Crucially, the USPTO disagrees with you (although, who knows? That could change in the future). Is the company providing a canvas, or a collaboration tool that uses an abstraction of a canvas to operate? I think that you're conflating what a thing is with how that thing is constructed. It is a collaboration tool. It uses a canvas. "Canvas" isn't a generic word within the realm of SaaS collaboration tools, so a trademark on that name, in that context, should be valid.

In your example, a chainsaw company could produce a product called Chainsaw, but it couldn't (shouldn't be able to, at least) gain a trademark for that name.

> It uses a canvas.

The users are using the canvas, not the company.

Would you say that a chainsaw renting company could call itself "Chainsaw" (because it "uses" chainsaws as a means to provide the user with sawing capabilities)?

The generic-term exclusion would apply if and only if the word canvas was the generic -- as in the literal dictionary definition -- of the product.

That's why you can't register a trademark for "electric car" or "autonomous vehicle" or "html web page" for an electric car, autonomous vehicle or html web page business.

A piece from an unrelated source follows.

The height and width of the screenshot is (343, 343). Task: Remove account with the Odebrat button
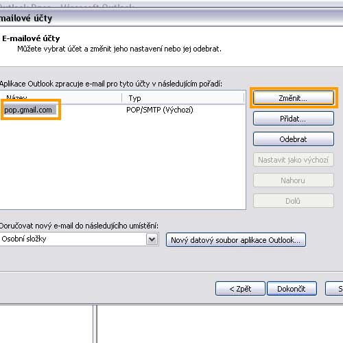(x=294, y=139)
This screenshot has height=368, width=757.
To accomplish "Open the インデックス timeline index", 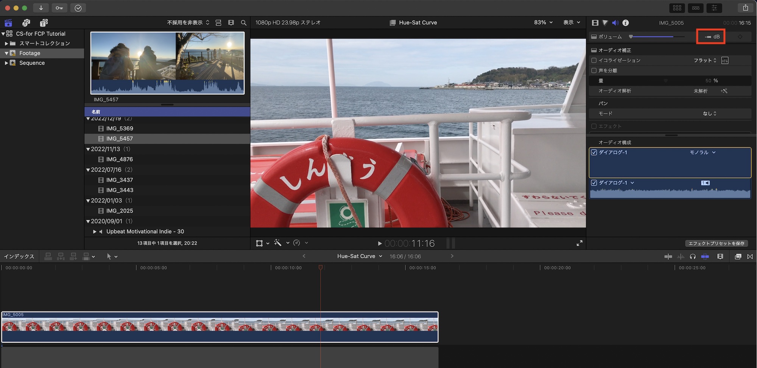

If you could, other manufacturers would not be able to describe their goods without infringing your mark. Since the product in question is metaphorically like a canvas, but is neither 1) a heavy-duty, plain-weave fabric; nor 2) the <canvas> html tag, another company could create a competing product and market it without using the word canvas, no problem. Hence, the generic exclusion would not apply.